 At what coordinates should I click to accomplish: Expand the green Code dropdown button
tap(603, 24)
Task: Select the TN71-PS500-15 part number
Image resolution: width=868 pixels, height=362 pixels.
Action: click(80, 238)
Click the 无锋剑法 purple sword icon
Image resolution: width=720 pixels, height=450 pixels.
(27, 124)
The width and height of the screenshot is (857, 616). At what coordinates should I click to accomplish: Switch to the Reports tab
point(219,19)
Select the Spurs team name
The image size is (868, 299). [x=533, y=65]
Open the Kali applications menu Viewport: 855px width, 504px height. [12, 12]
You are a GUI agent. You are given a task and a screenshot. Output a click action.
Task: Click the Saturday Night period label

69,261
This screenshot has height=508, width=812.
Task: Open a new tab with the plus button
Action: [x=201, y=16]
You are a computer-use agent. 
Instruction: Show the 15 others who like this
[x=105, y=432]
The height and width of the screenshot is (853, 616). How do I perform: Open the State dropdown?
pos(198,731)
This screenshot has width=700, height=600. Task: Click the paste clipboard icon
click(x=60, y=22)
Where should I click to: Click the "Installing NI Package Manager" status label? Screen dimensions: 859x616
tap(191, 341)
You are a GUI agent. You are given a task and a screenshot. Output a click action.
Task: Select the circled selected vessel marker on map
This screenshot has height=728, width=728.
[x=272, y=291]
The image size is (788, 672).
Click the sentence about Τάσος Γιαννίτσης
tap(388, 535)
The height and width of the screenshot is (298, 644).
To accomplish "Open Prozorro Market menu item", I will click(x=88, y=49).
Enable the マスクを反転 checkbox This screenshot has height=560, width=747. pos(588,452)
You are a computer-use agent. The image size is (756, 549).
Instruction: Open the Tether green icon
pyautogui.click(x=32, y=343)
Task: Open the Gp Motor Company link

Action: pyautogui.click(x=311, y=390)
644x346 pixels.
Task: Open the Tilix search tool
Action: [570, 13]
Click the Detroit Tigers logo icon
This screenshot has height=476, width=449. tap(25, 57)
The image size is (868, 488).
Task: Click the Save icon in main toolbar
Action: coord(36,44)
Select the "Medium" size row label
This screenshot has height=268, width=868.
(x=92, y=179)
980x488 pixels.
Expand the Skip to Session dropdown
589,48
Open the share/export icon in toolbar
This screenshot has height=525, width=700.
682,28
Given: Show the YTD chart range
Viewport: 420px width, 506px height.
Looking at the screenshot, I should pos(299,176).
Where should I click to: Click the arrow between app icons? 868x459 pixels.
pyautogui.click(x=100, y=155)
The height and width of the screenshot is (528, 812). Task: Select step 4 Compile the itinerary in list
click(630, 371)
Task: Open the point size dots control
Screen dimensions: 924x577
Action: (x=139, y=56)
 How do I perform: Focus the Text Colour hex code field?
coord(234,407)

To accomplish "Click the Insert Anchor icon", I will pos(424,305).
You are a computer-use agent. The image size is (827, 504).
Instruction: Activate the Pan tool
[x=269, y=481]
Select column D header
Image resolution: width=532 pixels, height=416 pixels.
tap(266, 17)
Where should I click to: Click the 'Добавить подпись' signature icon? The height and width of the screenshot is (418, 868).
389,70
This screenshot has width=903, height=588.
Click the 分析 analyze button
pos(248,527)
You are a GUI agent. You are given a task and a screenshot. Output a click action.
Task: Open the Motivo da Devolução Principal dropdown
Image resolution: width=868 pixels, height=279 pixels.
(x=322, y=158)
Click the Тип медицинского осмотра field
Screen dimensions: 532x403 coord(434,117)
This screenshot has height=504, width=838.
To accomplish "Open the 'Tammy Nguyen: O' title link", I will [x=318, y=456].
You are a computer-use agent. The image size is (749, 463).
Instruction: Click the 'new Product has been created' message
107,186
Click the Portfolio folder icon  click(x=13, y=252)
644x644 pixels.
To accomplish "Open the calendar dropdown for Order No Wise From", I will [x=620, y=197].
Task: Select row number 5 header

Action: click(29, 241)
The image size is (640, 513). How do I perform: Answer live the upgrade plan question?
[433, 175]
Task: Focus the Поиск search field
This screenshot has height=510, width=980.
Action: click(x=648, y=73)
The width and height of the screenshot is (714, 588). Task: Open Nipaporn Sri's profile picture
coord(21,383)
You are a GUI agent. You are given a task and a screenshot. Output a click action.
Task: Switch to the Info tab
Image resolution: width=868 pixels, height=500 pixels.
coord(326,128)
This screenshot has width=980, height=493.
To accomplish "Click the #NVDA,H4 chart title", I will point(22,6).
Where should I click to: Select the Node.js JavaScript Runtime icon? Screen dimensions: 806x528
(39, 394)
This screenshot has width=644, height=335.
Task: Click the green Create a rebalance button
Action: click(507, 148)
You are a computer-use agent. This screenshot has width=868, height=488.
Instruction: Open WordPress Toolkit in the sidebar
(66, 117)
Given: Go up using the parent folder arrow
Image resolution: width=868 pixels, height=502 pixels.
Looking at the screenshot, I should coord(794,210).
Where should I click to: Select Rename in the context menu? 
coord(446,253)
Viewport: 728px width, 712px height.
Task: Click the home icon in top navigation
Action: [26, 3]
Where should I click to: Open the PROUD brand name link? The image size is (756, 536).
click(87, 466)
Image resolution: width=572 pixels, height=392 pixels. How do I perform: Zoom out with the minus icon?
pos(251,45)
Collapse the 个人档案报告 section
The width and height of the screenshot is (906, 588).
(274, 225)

What is being asked =
Reproduce each line of the records in which "folder" appears.

Your solution =
Click the Portfolio folder icon  click(x=13, y=252)
Given: Go up using the parent folder arrow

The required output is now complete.